Cosmic Quest also states: “Solar panel arrays [attached to a spacecraft] are a simple addition that doesn’t require a lot of weight.” Bruckner disagrees. “Sufficient solar panels do add significant weight,” he says. Miller agrees with Bruckner. “Solar panels are never simple,” Miller says. “They have to be deployed and continuously aimed (both of which require structure and actuators) and also require radiators (to get rid of heat and increase efficiency).”

The game also discusses an important process that creates both fuel and water in space by combining hydrogen with carbon dioxide, as noted by Robert Ash, mechanical and aerospace engineering professor at Old Dominion University. Cosmic Quest claims the reaction “filters hydrogen and carbon dioxide” as part of the reaction, but that’s wrong. Filtration is an entirely different process, used to separate one element from another.

“Making NASA space education a profit center is not something that I believe well serves the agency’s mission.”

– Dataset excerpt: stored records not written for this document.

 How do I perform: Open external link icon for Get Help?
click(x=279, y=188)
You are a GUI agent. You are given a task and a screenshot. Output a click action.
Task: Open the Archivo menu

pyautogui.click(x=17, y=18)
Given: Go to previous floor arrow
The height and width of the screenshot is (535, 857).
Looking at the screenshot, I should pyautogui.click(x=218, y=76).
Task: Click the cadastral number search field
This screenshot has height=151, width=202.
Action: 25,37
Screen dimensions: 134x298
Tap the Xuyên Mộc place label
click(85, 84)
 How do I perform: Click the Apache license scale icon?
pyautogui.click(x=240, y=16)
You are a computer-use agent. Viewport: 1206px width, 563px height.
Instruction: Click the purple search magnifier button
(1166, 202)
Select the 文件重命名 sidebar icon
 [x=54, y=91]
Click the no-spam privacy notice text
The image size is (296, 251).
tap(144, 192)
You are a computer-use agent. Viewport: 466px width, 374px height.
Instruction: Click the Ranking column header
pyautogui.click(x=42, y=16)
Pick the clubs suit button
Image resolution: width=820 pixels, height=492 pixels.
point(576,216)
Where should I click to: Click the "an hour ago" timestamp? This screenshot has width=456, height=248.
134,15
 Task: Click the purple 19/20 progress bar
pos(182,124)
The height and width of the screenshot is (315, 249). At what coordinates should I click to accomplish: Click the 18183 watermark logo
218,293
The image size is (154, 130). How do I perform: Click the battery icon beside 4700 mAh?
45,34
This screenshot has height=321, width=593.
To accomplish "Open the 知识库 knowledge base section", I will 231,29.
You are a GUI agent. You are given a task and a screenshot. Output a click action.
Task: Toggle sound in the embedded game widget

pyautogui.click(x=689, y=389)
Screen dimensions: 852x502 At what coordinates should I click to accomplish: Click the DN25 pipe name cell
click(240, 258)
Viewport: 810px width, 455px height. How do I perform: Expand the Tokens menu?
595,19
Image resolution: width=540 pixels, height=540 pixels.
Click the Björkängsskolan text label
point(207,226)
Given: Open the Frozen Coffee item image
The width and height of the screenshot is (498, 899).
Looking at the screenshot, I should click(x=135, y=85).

Cosmic Quest also provides players with the wrong name for Plutonium 238, a vital chemical element NASA uses to power Radioisotope Thermoelectric Generators, or RTGs. These in turn power spacecraft and other vehicles, such as Mars’ Curiosity rover. The game calls this element “Plutonium 238U,” which does not exist.

The Verge also discovered several typos in the game. For instance, in a bit about experiments with Martian surface chemicals, the game renders “analyze” as “analys.” The game discusses “basic chemistry principals” — should be “principles” — and says: “Now you will understand … why are research is so important.” The game spells “oxide” as “oxcide,” and, perhaps more forgivably, mistakes the verb “affect” for the noun “effect.”

“I’m not sure that this undermines NASA’s mission, but it certainly does not help it,” says Miller, adding: “I don’t know if Congress insisted, or if this was someone’s bright idea at NASA, but making NASA space education a profit center is not something that I believe well serves the agency’s mission.”